Records from a data collection:
Segment Open

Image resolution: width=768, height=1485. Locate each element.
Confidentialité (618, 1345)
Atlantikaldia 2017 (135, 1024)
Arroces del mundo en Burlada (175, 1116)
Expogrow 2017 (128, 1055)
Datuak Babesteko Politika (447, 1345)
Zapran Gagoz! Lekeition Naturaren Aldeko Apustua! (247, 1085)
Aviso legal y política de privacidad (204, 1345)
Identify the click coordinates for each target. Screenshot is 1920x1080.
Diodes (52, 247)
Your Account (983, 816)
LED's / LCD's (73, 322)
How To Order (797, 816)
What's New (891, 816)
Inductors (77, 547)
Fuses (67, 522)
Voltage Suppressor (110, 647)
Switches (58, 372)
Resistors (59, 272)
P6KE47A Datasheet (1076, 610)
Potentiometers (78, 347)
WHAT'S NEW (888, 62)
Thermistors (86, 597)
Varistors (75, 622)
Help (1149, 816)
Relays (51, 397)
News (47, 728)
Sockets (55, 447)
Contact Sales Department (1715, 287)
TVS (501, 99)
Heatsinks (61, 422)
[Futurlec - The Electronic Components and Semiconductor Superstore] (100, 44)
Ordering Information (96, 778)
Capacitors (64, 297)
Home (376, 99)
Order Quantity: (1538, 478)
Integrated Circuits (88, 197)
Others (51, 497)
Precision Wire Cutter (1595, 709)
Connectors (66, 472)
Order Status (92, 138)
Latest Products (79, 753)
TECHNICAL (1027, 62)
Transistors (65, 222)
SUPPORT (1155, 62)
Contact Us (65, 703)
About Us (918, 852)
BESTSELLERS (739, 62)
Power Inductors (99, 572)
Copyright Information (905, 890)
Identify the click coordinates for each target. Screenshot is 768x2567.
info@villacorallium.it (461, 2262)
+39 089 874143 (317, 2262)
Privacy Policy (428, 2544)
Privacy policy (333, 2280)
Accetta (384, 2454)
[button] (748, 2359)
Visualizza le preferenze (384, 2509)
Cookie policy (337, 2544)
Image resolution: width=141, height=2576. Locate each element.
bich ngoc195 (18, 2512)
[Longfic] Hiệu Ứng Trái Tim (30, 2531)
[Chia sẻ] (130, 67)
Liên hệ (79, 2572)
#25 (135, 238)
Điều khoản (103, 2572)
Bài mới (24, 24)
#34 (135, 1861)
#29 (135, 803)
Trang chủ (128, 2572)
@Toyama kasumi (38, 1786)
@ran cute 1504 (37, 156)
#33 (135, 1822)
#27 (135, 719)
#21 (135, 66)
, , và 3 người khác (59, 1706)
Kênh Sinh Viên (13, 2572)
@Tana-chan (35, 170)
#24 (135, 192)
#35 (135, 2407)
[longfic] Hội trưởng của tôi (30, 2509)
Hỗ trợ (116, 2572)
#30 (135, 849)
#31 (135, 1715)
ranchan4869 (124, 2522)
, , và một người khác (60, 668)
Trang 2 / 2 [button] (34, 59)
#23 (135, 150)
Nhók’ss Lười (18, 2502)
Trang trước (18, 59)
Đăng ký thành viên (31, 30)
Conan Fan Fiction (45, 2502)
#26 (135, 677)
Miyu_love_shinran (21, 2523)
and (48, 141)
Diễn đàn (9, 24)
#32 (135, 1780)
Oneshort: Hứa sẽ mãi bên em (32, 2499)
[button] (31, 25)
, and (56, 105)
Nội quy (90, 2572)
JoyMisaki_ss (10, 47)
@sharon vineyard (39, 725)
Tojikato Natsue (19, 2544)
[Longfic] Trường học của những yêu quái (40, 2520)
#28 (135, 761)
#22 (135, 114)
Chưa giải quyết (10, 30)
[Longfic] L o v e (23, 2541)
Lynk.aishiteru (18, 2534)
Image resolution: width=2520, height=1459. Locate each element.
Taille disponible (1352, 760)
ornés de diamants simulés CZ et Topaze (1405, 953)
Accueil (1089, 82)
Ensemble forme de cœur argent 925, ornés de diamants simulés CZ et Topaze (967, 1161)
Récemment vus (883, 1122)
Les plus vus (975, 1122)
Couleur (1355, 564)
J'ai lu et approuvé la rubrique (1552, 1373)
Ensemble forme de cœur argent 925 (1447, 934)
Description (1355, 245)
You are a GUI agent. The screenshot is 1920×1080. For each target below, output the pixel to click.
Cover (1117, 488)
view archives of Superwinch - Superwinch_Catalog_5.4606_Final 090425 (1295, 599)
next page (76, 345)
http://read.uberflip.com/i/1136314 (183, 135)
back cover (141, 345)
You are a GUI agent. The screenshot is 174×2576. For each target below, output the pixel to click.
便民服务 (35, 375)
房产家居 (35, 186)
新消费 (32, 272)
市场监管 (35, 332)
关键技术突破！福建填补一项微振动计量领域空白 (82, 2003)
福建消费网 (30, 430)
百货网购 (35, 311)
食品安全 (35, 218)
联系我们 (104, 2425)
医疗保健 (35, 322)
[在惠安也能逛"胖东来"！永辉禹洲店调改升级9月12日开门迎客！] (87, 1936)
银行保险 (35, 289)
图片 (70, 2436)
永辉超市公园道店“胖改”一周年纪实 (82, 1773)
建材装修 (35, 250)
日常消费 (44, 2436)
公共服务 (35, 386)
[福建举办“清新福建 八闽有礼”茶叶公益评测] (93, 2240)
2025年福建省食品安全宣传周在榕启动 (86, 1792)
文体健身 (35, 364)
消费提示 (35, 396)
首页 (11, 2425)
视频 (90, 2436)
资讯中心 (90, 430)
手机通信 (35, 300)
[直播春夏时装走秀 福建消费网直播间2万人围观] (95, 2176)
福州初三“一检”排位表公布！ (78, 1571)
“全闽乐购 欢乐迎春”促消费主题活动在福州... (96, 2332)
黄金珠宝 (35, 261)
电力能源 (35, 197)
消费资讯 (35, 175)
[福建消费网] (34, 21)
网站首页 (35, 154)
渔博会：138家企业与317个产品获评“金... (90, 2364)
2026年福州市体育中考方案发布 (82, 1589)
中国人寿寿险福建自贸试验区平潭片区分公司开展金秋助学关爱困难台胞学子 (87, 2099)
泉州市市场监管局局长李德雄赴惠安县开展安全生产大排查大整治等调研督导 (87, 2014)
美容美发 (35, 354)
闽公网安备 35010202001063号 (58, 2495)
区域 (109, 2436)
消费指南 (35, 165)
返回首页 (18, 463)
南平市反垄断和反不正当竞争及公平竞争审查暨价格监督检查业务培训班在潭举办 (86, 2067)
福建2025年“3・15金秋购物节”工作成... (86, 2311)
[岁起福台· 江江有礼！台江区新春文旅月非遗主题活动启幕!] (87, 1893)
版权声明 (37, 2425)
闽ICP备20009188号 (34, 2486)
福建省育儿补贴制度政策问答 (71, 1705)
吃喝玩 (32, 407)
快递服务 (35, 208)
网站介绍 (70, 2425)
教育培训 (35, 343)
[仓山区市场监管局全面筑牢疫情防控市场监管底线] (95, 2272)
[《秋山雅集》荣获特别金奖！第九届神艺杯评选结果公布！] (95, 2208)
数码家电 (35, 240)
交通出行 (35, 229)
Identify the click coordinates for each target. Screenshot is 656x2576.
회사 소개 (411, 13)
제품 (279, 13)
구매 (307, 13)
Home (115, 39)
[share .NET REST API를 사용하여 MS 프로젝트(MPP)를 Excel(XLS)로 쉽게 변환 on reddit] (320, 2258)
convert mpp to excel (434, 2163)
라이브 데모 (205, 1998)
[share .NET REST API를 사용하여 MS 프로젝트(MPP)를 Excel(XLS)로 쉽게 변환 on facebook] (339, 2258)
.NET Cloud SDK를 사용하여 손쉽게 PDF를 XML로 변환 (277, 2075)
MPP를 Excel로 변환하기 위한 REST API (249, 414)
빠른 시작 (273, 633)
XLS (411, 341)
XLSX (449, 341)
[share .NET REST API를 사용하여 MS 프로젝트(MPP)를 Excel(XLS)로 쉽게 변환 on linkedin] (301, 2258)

Segment Closed

In your answer, include only the lines above starting at the line that holds "手机通信 (35, 300)" and ending at the line that holds "返回首页 (18, 463)", copied exactly.

手机通信 (35, 300)
[直播春夏时装走秀 福建消费网直播间2万人围观] (95, 2176)
福州初三“一检”排位表公布！ (78, 1571)
“全闽乐购 欢乐迎春”促消费主题活动在福州... (96, 2332)
黄金珠宝 (35, 261)
电力能源 (35, 197)
消费资讯 (35, 175)
[福建消费网] (34, 21)
网站首页 (35, 154)
渔博会：138家企业与317个产品获评“金... (90, 2364)
2026年福州市体育中考方案发布 (82, 1589)
中国人寿寿险福建自贸试验区平潭片区分公司开展金秋助学关爱困难台胞学子 (87, 2099)
泉州市市场监管局局长李德雄赴惠安县开展安全生产大排查大整治等调研督导 (87, 2014)
美容美发 (35, 354)
闽公网安备 35010202001063号 (58, 2495)
区域 (109, 2436)
消费指南 (35, 165)
返回首页 (18, 463)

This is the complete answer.